Secondo Ricolfi la responsabilità di questo aumento è legata alla “pretesa della politica di proteggere il turismo a qualsiasi prezzo”. Questo – sottolinea – “ci è costato prima (nelle 2 settimane a cavallo fra febbraio e marzo) un imperdonabile ritardo nelle chiusure, a partire dalla tragica vicenda di Nembro e Alzano. E rischia di costarci ora una ripartenza dell’epidemia”. E aggiunge: “Quel che stiamo scoprendo, in queste settimane, è che la riapertura delle attività economiche, avvenuta essenzialmente a maggio, ha provocato conseguenze molto meno gravi di quelle che sta producendo la riapertura delle attività “ricreative”, che è in corso in questo mese di giugno”.

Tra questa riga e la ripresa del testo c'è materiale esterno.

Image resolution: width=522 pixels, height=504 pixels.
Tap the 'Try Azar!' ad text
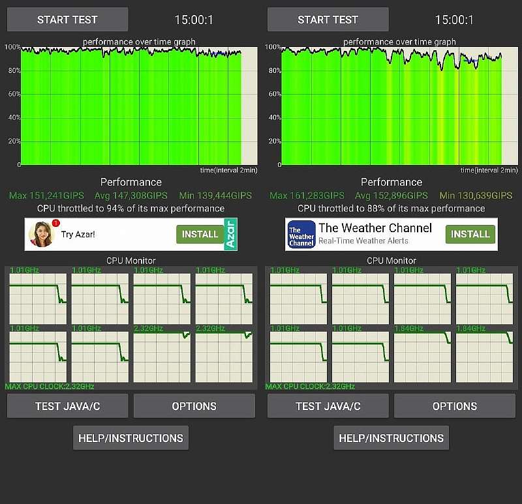click(78, 234)
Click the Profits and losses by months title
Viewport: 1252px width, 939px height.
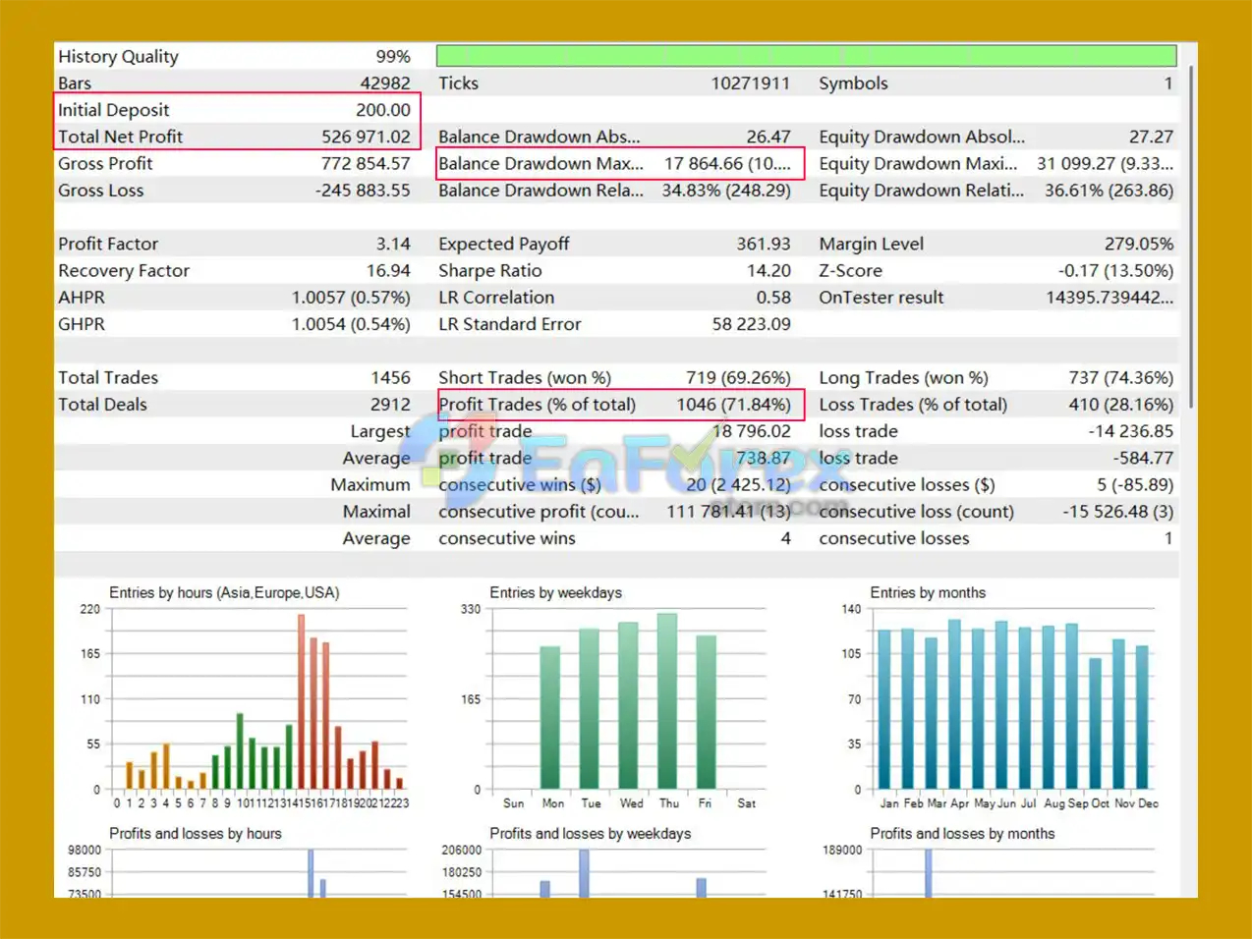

“Dopo il 2 giugno”, sottolinea il sociologo, “siamo tornati ad essere il gigantesco luccicante lunapark che da qualche decennio siamo sempre stati. Il Covid ringrazia”. E la politica perché non fa nulla? “Inutile girarci intorno: il rilancio del turismo e dell’economia del divertimento (ristorazione, calcio, sale giochi, eccetera) è incompatibile con un discorso di verità sull’andamento dell’epidemia”, sostiene Ricolfi. “E la politica ha scelto: in questo momento meglio annacquare la verità, se no la macchina dei consumi non riparte, e la società signorile di massa implode”.